И я позвонил Эрлингу.
— Здорово, старина! Как поживаешь? Ты случайно не разыскиваешь плащ?
— Такое вполне возможно, — ответил он, по обыкновению четко выговаривая слова. — Дай-ка подумать… Ну конечно, я забыл его в прошлом году, когда гостил у тетки в Скельскёре, стояла такая отличная погода, что, честно говоря, я просто забыл его взять. Очень хорошо, что ты напомнил, я напишу ей и попрошу выслать, нет, лучше еще раз съежу сам, у нее не так много осталось родственников, я считаю, надо поддерживать отношения со стариками, они часто чувствуют себя одинокими и ненужными…
Я прервал его:
— Ты точно уверен, что забыл его в Скельскёре, а не у нас?
Повисла пауза.
— Вообще-то я был точно уверен, — наконец произнес он, — но после твоего вопроса уже не точно. Мне кажется, что я забыл его в Скельскёре, но не могу исключить, что это случилось тем вечером, когда я был у вас. Мы ведь приняли пару — как ты там говоришь — стопариков.
— Ну так заходи — пропустим еще по одному! Заодно посмотришь на плащ.
— Обязательно зайду. В ближайшее время. К тетке в Скельскёр я все равно скоро поеду. Представляю, как ее развеселит история с плащом, ведь я думал, что забыл его у нее. Старики часто обладают превосходным чувством юмора. Во всяком случае, моя тетка уж точно. Ну так я заскочу как-нибудь.

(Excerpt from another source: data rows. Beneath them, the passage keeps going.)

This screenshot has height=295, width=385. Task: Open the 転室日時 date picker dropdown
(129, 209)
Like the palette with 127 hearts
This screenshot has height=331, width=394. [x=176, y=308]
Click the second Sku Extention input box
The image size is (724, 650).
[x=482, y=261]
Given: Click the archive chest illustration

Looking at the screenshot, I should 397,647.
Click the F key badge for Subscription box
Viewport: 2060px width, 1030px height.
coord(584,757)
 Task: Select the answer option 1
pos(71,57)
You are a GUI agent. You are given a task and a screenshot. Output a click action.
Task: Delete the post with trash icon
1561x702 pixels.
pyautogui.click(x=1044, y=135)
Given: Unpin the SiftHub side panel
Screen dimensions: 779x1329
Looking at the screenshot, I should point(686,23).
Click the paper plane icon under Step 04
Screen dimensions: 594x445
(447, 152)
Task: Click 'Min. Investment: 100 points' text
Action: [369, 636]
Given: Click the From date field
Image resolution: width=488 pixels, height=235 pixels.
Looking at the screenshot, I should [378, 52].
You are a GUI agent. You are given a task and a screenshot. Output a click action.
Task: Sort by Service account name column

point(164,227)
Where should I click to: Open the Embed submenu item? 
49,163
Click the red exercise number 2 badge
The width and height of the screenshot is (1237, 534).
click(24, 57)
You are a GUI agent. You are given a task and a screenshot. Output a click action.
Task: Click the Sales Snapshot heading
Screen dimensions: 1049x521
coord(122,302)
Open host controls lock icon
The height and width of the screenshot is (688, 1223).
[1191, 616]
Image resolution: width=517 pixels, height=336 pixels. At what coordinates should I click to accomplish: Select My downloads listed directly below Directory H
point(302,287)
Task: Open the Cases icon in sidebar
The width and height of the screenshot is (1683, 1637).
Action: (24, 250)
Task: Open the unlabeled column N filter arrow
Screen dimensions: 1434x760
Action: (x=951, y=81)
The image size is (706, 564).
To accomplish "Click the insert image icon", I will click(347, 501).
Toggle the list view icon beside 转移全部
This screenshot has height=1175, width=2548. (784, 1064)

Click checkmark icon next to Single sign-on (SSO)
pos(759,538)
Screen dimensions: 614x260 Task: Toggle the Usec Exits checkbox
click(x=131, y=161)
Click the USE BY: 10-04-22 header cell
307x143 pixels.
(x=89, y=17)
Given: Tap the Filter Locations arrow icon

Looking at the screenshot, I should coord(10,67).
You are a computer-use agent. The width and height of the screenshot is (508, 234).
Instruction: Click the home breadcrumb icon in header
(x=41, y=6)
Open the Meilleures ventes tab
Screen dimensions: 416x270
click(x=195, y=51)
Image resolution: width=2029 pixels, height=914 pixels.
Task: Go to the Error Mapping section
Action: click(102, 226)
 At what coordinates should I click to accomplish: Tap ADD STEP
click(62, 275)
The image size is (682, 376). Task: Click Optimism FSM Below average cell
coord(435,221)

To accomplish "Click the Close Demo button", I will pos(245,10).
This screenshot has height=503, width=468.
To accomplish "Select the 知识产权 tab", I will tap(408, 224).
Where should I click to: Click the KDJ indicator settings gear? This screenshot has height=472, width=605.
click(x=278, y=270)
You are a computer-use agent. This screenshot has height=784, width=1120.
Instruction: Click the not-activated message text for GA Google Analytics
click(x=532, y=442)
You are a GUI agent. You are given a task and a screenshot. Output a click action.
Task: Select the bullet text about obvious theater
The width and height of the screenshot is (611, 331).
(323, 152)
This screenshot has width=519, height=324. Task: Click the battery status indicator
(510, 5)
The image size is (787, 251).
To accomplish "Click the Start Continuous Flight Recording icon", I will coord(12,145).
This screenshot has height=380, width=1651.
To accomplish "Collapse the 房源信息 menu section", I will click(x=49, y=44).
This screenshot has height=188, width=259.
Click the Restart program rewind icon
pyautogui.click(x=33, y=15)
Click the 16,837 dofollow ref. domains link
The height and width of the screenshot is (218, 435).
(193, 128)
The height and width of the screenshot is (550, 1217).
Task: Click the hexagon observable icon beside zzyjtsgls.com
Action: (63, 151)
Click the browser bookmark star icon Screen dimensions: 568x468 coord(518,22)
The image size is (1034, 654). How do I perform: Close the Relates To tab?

Спасибо, что позвонил.
Наш разговор привел меня почему-то в отличное настроение. Мы очень хорошо относимся к Эрлингу, но он не входит в число наших близких друзей — мы можем хоть целый год не встречаться. Однако общаться с ним очень приятно, хотя он и физик-ядерщик, а я в этом ничего не смыслю. Я — рекламщик. Создаю макеты и тексты: И ВКУСНА, И СЛАДКА КВАКУШКА-ШОКОЛАДКА! Это рекламная кампания для фирмы, которая конкурирует с производителем шоколадных лягушек. Не сомневаюсь, что в скором времени наши квакушки обойдут по продажам их лягушек!
Скорее всего, я просто радовался тому, что мы нашли хозяина плаща. У Лотте после моего рассказа тоже поднялось настроение. Я поцеловал ее, поздравив с мастерским раскрытием дела, и побежал за вином и виски, чтобы отпраздновать это событие. Мы всегда готовы что-нибудь да отпраздновать, и это, несомненно, одна из причин, почему нам так хорошо вместе после вот уже семнадцати лет брака.
Плащ Эрлинга. Старый добрый плащ старины Эрлинга. Плащ ему великоват, но это так на него похоже. Одежда на нем всегда висит, но ему все равно, как он выглядит, лишь бы возиться со своими атомами и тетушками.
Мы повесили плащ Эрлинга на первый крючок в прихожей, выделив для него мою лучшую вешалку: она покрыта слоем пенорезины и обтянута натуральной кожей. Первое, что бросалось в глаза при входе, был этот плащ, и с каждым днем я все больше убеждался в том, как он похож на Эрлинга: такой приветливый, немного неуклюжий, рассеянный, но при этом само воплощение доброты и честности. Сморщенный и измятый воротник напоминал его выражение лица, когда он пытался самыми простыми словами объяснить такому, как я, чем он занимается. Излучающий одаренность, сосредоточенный воротник. И петелька, конечно, оторвана — такие мелочи Эрлинга не интересуют. Я попросил Лотте пришить петельку, чтобы к моменту его прихода плащ стал еще лучше.
Как-то вечером, предвещавшим приближение дождя, появился Эрлинг. Я торжественно помог ему облачиться в плащ, Лотте застегнула пуговицы и разгладила складки, и вот я развернул его к зеркалу:
— Ну, что скажешь?!
Эрлинг долго глядел в зеркало, затем перевел взгляд вниз, приподнял одну из пол плаща, повернулся к нам со смущенной улыбкой и сказал:
— Мне как-то неловко об этом говорить, но на самом деле это не мой плащ. Мой почти кремового цвета. И сшит из менее плотного материала. Да и не такой просторный. Моим он быть просто не может.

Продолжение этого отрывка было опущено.